The Internet is now the background to most of our lives - for some it is central - but how much do
we really understand about how it works and what it's doing to us? This book by John Naughton is a great place to start. It gives you the history, enough of the technology and most importantly, a very good way past the myths and into the real significance of the Internet.
Naughton is in a good place to do this. He is part geek, part academic, part journalist, part enthusiast. The result is a book with comfortable authority. He doesn't let his knowledge get in the way of your understanding.
I am supposed to be a new media expert, but really I'm just a journalist interested in its effects. For me, the Internet is not just central to our lives, but environmental. However, I don't really know much about how it works. So From Gutenberg to Zuckerberg was very useful. What is the difference between the Internet and the Web? How can a digital system have a virus? How can I get information from a cloud? All these and more of the technical questions are answered. But Naughton goes further than simply providing a kind of Haynes Manual for the Internet.
From Gutenberg to Zuckerberg explores the concepts that make the Internet such an interesting and probably unique media force for social, political and economic change. He reminds us that the Internet is constantly evolving both as a structure as well as its content. He tells us to remember that disruption is the norm not the exception for the Internet. He asks us to think of the Internet as an ecology - a kind of living system, not a machine.
But it gets even more interesting and a little more contentious when he looks at the future. At this point Naughton changes persona somewhat from the affable guide to the Internet tapping away in his Cambridge study. Now we have John Naughton the Internet activist who believes that copyright is an outmoded restriction on the freedom that makes the Net such as creative force: "we're facing a situation where large numbers of our fellow citizens are effectively being criminalised by unenforceable laws".
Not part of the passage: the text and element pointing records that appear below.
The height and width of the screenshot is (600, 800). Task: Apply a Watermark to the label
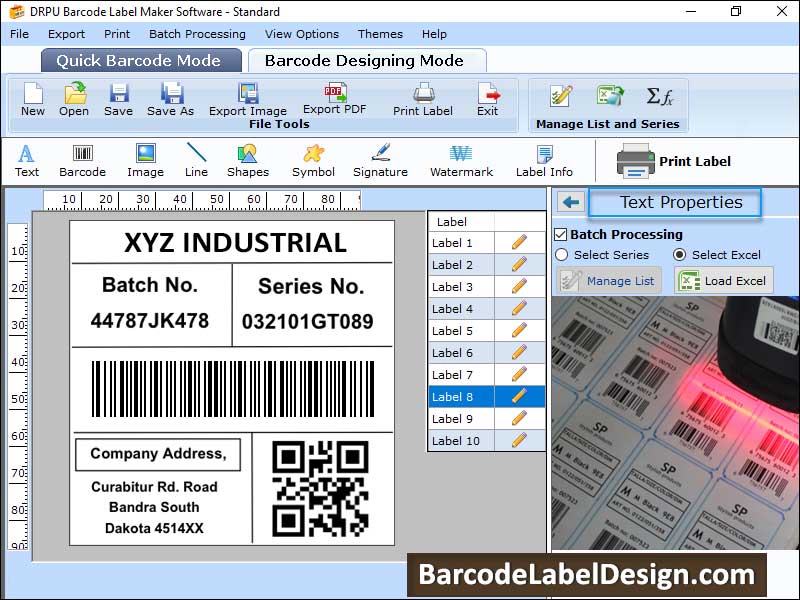[x=461, y=160]
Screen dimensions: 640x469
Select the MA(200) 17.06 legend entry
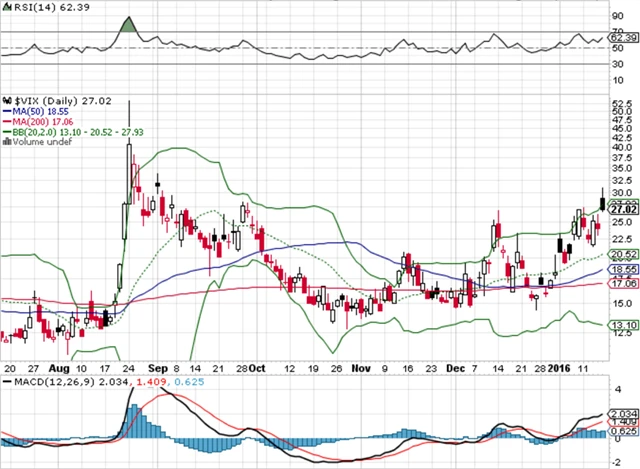pyautogui.click(x=40, y=121)
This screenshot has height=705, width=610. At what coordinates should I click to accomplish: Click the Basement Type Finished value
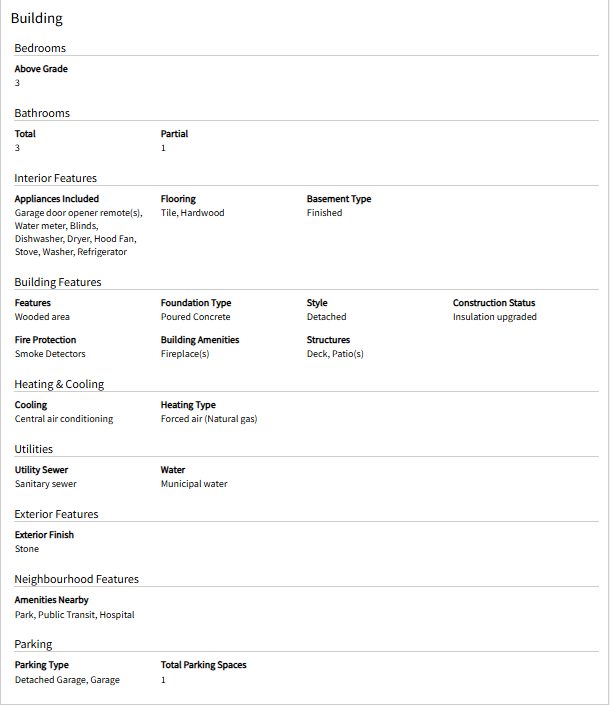pyautogui.click(x=325, y=213)
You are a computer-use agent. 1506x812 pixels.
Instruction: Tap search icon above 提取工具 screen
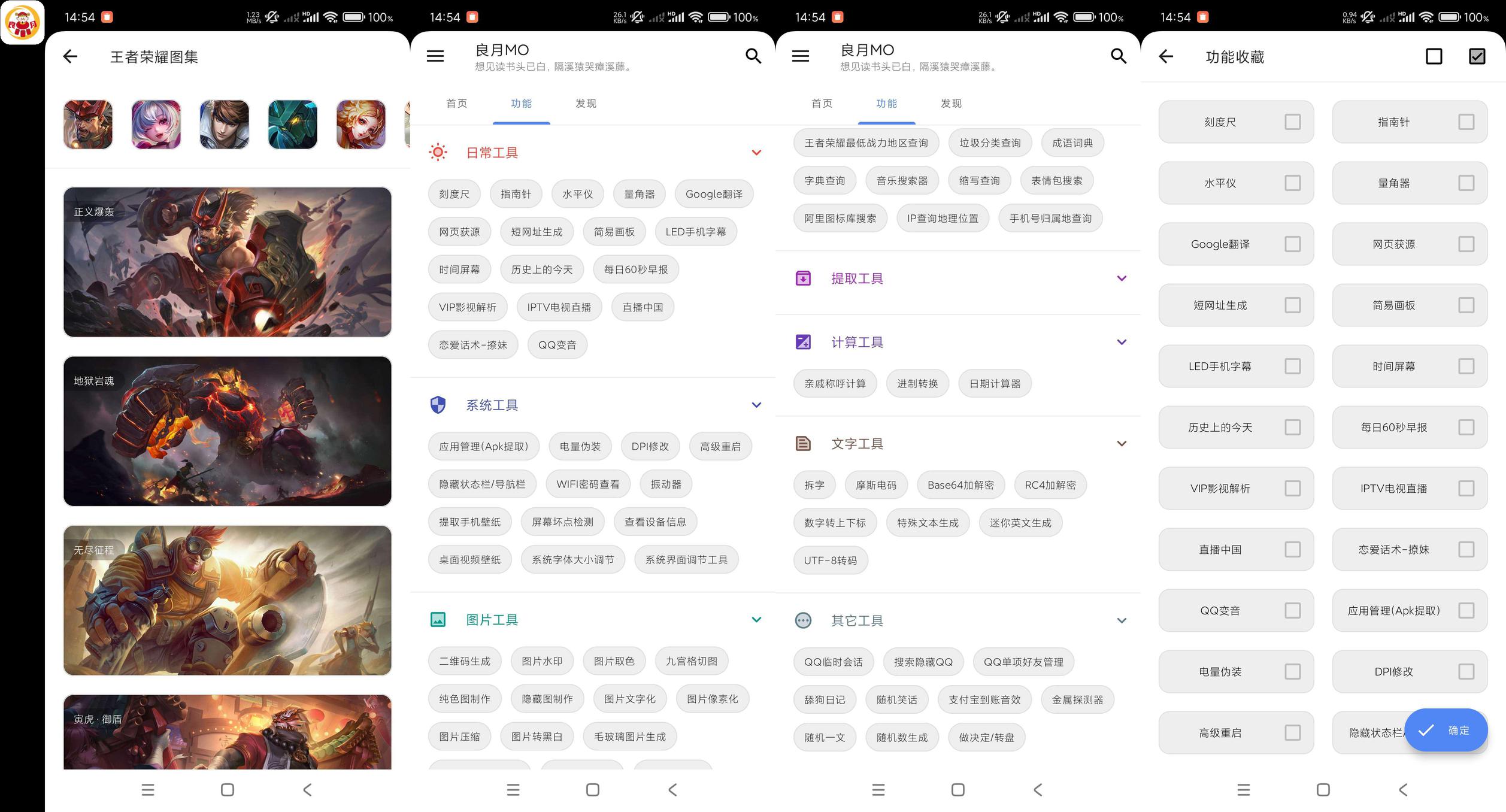[x=1118, y=56]
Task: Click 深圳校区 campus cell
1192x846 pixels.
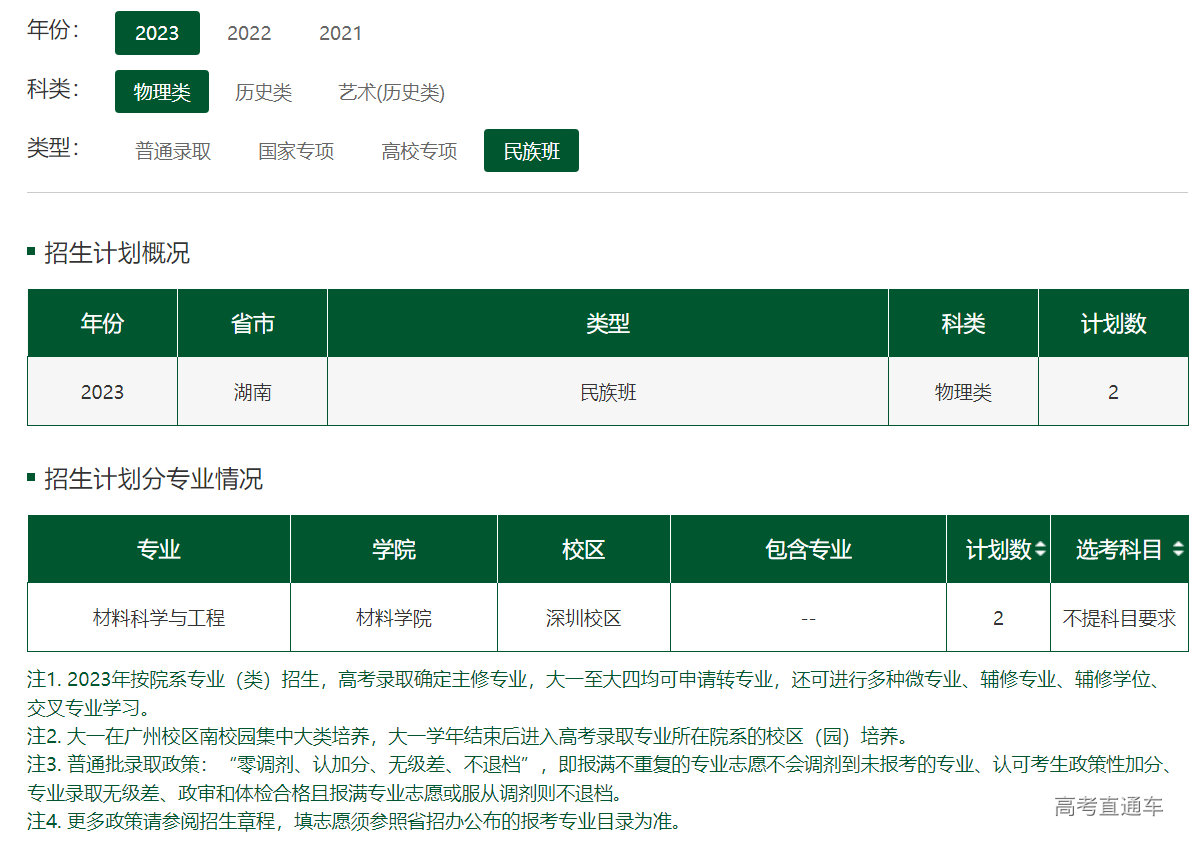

In the final chapter Naughton takes us on a tour of the future of the Internet with competing utopian and nightmare visions. Through Orwell, Huxley and then Steve Jobs we journey through the battlefield for the Open Internet. Naughton cites the excellent Timonthy Wu and Evegeny Morozov to warn us of how corporations as well as authoritarian governments might want to use the Internet to control and exploit us. But in the end this feels more like a sober celebration of the Internet than a diagnosis of decay.
This is a clear, readable, unpatronising, well structured book where the appendix and glossary are actually very useful. I would recommend it to anyone seeking to understand the Internet in the round. Perhaps you already know about programming, or web design or blogging. Perhaps you do online marketing, journalism or campaigning. Or perhaps the Internet is just where you go for friendship, amusement or shopping. In any case, you will know at least part of this story, but Naughton's book gives you the whole picture.